Since he was sworn in five weeks ago, Prime Minister Pushpa Kamal Dahal has been in Nepal for just eight days. Last week, a dozen cabinet members were in various parts of the world. Now, we go into the lethargic Dasain-Tihar break.
What will it take to inject a sense of urgency in our elected rulers about pressing domestic issues? When will they start focussing on the people's immediate needs and stop disrupting Assembly proceedings so that it can get on with the work of constitution-building?
On Tuesday, the Constituent Assembly went into a 20-day Dasain recess. Four months after the CA was installed, the legislature is still bogged down in politics over the draft of the Rules and Procedures. There are four main challenges ahead:
* gaps in governance and delivery
* stability and keeping the peace process on track
* safeguarding freedoms during the transition
* drafting the constitution
The most urgent issue is to ensure law and order, relief and service delivery. The coalition government needs to show that it is a government that cares for the welfare of the people. That alone will give it legitimacy, not the electoral victory in April.

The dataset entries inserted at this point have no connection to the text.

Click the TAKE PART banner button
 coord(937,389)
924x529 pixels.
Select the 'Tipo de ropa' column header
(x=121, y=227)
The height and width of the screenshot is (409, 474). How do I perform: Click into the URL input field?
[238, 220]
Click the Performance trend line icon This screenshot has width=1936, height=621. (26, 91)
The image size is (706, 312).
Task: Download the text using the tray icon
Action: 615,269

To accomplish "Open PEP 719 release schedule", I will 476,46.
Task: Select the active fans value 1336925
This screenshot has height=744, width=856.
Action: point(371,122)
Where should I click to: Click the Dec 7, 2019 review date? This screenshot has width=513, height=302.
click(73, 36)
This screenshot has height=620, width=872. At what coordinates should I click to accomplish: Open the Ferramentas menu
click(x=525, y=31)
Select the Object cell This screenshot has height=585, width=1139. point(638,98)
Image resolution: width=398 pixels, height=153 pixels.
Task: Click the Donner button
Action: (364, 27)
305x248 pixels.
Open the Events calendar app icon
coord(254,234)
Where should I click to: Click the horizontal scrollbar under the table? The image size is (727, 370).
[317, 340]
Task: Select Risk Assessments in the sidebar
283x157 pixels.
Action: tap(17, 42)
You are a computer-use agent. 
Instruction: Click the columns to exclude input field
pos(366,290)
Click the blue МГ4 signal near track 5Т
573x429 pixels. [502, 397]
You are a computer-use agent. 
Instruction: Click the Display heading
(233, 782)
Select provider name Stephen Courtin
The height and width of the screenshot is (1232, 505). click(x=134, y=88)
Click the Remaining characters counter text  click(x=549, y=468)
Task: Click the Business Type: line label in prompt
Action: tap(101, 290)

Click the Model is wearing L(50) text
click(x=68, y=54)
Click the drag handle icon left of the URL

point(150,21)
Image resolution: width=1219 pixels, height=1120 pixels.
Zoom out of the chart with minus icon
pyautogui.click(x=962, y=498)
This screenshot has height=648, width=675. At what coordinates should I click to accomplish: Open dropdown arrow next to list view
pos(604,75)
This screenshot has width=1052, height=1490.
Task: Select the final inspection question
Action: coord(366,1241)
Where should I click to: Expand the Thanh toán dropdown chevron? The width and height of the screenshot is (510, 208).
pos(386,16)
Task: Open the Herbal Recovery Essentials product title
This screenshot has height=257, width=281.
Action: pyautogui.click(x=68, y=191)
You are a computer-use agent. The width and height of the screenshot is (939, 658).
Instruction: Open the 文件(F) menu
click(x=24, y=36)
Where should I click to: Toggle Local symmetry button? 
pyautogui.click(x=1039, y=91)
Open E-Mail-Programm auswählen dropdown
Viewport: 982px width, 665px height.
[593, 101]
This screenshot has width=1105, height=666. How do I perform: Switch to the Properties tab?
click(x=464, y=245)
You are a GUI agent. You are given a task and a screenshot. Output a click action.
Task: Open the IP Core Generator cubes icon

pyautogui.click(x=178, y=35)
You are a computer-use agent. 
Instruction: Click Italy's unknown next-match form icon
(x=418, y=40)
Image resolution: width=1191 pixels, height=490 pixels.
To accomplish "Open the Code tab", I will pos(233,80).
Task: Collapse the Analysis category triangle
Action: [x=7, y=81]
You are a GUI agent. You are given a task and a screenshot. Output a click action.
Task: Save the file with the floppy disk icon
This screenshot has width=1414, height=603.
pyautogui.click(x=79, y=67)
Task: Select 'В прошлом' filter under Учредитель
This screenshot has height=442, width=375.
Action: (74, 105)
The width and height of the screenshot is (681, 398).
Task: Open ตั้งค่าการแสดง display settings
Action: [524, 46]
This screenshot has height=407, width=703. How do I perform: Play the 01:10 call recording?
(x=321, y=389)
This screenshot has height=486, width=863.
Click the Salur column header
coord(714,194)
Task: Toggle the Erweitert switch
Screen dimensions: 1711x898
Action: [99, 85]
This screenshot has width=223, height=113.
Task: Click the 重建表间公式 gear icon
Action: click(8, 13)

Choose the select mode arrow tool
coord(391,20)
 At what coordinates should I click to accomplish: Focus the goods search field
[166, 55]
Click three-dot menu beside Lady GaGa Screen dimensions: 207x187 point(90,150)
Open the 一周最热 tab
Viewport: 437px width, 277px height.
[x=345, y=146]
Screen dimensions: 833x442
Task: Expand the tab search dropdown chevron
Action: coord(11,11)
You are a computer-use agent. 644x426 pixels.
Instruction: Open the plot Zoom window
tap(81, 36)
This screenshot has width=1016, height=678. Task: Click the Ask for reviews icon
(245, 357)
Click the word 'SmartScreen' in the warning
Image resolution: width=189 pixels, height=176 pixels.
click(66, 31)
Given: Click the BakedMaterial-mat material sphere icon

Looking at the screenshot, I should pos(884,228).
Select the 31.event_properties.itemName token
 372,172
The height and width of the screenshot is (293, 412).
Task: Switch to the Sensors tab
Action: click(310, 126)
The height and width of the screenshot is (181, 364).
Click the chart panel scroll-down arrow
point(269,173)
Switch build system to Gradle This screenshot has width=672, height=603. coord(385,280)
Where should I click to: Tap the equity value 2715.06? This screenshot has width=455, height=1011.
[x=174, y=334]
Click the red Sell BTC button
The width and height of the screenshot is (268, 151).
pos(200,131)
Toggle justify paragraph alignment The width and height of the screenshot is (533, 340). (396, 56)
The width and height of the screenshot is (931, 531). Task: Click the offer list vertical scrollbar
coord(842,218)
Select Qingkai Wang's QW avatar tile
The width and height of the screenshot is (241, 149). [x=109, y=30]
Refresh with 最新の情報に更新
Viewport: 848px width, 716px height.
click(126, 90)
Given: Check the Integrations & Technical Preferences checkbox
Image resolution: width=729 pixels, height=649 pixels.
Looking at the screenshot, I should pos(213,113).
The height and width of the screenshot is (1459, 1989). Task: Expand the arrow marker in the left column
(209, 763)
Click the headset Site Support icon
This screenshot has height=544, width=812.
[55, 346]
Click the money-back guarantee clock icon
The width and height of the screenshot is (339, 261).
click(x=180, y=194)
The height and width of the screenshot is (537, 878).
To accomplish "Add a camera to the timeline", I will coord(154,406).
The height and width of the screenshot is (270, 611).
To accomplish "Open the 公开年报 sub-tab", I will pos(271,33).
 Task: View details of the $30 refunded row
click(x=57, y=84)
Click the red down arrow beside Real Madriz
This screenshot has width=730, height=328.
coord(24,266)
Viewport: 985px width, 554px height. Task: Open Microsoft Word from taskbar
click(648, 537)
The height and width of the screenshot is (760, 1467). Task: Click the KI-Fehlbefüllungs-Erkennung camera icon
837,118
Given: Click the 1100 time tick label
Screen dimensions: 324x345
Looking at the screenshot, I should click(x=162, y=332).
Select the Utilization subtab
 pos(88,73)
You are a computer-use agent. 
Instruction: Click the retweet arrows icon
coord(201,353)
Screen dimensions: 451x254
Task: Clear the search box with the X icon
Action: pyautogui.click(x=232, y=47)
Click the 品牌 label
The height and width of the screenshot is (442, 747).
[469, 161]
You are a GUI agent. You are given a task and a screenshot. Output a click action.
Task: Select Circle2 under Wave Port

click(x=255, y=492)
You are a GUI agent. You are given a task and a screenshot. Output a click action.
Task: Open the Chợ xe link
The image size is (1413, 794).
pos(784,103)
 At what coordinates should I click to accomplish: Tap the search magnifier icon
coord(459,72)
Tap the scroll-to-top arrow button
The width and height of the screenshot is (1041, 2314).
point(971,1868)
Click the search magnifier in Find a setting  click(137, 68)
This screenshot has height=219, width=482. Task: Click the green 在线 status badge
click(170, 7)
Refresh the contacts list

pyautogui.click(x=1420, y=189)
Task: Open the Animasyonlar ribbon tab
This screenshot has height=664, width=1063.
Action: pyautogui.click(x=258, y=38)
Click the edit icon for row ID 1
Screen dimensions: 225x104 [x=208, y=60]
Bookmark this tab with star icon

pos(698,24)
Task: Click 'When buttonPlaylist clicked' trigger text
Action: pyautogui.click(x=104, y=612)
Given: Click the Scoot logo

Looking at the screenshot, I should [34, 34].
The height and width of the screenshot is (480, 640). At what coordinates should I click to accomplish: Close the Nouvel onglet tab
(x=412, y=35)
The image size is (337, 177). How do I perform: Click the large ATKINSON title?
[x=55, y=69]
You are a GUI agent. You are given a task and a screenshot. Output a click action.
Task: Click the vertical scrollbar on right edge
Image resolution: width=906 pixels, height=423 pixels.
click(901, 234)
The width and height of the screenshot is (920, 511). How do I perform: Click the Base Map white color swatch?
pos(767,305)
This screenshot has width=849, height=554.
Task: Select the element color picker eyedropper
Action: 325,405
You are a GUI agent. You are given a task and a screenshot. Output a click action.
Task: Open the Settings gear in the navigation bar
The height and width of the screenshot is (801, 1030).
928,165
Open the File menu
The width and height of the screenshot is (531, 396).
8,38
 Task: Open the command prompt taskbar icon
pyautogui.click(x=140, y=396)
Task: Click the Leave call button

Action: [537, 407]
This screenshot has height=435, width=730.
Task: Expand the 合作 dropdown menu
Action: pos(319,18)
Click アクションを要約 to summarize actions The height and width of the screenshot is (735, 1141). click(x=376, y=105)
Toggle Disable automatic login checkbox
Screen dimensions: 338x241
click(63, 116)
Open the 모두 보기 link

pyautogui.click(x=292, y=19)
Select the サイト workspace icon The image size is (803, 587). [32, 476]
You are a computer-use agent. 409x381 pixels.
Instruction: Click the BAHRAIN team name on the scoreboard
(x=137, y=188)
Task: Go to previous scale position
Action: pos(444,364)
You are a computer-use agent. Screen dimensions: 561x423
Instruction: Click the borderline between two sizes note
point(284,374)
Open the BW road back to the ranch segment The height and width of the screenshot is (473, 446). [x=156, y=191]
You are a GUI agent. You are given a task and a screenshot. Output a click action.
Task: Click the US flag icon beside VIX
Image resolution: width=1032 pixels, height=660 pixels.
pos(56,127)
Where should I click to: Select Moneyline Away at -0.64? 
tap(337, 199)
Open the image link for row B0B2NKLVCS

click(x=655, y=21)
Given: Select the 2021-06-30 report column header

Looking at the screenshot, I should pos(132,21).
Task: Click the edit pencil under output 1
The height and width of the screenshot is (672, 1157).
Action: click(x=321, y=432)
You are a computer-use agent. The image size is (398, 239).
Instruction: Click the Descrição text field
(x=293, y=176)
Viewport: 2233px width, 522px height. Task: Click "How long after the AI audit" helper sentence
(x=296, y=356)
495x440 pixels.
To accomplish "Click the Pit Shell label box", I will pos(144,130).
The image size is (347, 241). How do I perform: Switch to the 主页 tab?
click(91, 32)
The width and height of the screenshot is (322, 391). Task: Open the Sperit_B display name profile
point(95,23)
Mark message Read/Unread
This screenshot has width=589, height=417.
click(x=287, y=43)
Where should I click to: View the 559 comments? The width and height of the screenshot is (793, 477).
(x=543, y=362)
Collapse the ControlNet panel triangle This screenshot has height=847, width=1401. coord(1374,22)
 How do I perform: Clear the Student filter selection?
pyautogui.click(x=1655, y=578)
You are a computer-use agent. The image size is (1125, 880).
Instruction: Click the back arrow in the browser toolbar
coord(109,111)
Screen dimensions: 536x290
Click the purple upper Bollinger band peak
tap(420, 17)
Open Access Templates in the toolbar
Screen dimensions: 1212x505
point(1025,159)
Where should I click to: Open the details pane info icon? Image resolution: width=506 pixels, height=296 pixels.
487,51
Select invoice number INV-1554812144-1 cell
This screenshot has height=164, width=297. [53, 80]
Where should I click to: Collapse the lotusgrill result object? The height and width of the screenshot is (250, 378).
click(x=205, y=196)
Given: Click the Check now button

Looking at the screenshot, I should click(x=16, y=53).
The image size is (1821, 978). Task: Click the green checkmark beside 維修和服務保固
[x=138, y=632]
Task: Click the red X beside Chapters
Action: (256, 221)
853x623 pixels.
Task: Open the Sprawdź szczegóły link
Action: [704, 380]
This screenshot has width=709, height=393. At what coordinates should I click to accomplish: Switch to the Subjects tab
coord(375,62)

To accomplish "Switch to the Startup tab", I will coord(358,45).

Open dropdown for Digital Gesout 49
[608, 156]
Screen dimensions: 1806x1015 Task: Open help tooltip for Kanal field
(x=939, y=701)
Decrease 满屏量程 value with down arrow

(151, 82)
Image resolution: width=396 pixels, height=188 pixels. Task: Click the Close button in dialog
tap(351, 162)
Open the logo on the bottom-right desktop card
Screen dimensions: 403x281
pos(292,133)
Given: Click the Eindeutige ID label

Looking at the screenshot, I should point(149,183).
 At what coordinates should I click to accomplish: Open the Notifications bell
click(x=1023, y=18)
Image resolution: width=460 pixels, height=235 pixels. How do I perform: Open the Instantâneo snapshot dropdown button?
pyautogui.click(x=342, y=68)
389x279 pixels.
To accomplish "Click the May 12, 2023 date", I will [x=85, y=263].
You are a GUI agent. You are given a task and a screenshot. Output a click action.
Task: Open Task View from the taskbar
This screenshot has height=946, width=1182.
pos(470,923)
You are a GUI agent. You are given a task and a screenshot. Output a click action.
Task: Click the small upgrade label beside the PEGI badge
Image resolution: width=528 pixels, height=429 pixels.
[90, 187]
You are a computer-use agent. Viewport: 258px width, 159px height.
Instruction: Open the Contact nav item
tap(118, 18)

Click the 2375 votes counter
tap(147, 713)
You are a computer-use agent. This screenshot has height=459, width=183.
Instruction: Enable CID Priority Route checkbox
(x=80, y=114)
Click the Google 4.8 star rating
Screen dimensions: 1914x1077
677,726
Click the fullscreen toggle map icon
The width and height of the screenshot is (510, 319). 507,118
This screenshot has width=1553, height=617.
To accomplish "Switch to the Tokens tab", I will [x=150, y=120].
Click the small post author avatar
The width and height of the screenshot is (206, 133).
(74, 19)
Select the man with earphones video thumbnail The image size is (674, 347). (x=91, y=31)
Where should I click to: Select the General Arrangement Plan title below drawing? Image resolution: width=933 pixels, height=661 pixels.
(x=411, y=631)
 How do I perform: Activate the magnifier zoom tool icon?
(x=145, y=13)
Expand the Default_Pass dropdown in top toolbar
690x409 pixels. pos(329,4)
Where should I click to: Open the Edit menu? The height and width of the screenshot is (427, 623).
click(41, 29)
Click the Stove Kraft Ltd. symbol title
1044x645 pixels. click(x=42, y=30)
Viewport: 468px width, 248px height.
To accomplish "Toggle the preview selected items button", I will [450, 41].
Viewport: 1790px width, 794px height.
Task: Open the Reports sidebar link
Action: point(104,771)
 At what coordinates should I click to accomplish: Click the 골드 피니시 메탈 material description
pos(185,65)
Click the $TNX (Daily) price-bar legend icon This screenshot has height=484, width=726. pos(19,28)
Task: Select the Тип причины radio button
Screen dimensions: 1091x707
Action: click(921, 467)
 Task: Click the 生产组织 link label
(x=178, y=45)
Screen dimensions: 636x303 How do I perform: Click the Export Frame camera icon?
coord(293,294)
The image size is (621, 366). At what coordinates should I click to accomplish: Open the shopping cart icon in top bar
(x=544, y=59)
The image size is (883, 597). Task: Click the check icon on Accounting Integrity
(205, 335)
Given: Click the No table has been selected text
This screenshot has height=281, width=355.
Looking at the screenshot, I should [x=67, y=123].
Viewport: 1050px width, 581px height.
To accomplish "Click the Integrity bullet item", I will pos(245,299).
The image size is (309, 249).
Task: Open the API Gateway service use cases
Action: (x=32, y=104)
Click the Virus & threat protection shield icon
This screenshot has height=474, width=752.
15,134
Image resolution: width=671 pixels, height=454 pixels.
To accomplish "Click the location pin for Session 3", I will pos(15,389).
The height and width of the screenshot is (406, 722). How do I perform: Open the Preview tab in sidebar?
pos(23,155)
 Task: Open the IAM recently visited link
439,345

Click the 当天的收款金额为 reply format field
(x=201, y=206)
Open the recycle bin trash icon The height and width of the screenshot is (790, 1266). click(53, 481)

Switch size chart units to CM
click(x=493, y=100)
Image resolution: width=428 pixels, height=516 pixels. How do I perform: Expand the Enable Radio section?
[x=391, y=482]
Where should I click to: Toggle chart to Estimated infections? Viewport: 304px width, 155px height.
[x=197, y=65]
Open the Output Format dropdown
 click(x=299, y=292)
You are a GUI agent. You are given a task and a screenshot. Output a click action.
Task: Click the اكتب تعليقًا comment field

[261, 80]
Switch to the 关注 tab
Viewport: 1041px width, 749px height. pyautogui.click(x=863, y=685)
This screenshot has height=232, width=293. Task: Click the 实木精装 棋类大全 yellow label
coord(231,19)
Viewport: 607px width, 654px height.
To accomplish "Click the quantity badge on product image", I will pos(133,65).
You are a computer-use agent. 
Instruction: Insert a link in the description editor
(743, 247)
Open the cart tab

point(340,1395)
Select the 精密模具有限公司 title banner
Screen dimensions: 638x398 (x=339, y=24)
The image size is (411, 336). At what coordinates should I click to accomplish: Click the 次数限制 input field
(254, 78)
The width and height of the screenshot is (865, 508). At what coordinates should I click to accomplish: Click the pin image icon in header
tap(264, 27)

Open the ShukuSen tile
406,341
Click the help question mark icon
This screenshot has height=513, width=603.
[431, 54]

Good governance will also ensure the stability that is needed for economic growth, which in turn will keep the peace process on track. Instability, discord and youth vigilantism threaten law and order. The proposed integration of the armies can only happen in an atmosphere of political consensus.
Recent statements by the Maoists have raised fresh doubts about their commitment to democracy and press freedom. This ambivalence is dangerous. The Maoists need to clearly and publicly renounce violence once and for all and reassert their commitment to pluralism and democracy.
Only when these conditions are fulfilled will there be the right conditions to work undisturbed on drafting the new constitution. There is no need now to go out onto the streets. Issues must be discussed and thrashed out in the assembly chambers. You can't write a new constitution while cremating tyres.
We have traditionally let Pashupatinath take care of things, but there is a limit to what even Pashupatinath can do if we don't make a serious effort ourselves to overcome this paralysing ennui.